Crux of your argument? Generally, the Crux of your argument on the issue is that of hopelessness. Typical of someone who loves sitting on the fence and watch the world go-by instead of doining something now that would benefit the rural people and future generations. I'm saying this because if we stick to the current system, the economic development of the provinces that you are waiting for might come in more than a thousand year, if we still fail at 60.

Ernest if we start asking questions as to why there are no economic development in the provinces, don't you think system failure would be the number one cause? The processes, procedures and regulations of the government in the current system. Simply, how the current system serves us.

For you, instead of supporting your Hon.Premier, for making such a bold statement in declaring the intention of his provincial government, you started out on the negative. Ernest, you can do better by supporting you Hon. Premier's call. Remember, federalism is the desire of almost all the nine provinces in SI. Ysabel is just the latest to join the queue. Western and Guale right from the start. Makira, Renbel, Temotu and others from late 90s to early 2000.

As for your long and latest contribution, the is nothing useful on the first paragraph. My attention was drawn only to your negative perspective on 'political theorist'. Just for your information, states/countries formation as we know of them today together with any system adopted are the work of political theorist which are reflected in their different political ideologies. Might I add that solomon Island is still running trial and error with one of those theories, when it is time to adopt a workable system.

Your second paragraph is still confusing at best. In your attempt to play or twist around the 30 and 60yrs to justify something that only you can understand, confused things further as which period is in question from the 1979 mark.

The question that I posed earlier regarding the state of solomon's economy prior to 1979, was meant to opened your eyes that being economically developed is not the sole criteria for adopting federalism. Remember the state of Israel that was form in 1948, what brought the country into existence was a constitution, a government, people and a clearly defined territory, facilitated mostly by UK and USA through UN. After that the people of Israel work tirelessly with lots of sacrifices sometimes amidst wars to build their economy.

I acknowledgedyour assertion that we use to talked of undeveloped abundant natual resources which are left idle in the current system of government. Why not empower people to develop their natural resources for their benefit. (I thought you already got my point). Simply federalism is the answer.

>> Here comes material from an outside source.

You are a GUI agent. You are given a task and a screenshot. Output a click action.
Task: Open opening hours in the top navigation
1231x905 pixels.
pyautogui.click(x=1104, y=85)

You seemed fancied by Fiji's economic development due to its long connection to their colonial masters. What I can tell you is that currently fiji is struggle just like any other pacific island countries. So don't put much weight of history. You might be succesful today and not tomorrow. If there is any colonial legacy, the english names of cityand town street around couple othe monumental erections says its all. Those lami, vatuwaqa and laucala warehouses and other works you referred to are currently being increasingly abandon. I remember few warehouses being burnt down last year in some of these areas. New caledonia and Tahiti can best be seen as Metropolitan outpost, thus their advance level of development.

The fact that people continue to flock to Noro and GPPOL in search of employment is because they could not find money making opportunities in their own provinces. With federal system, states will concentrate on their own development activities, therefore discouraging people from leaving to find employment elsewhere.

I can go on, but to summarise you argument apart from degrading comments that colour your posting throughout, you want provinces to be economically developed first before adopting federalism. To be honest thats what everybody wants. The problem is, its not coming or its not happenning. That is why Federalism is the best alternative to empower provinces and decentralised development for the good of Solomon Islands a a whole.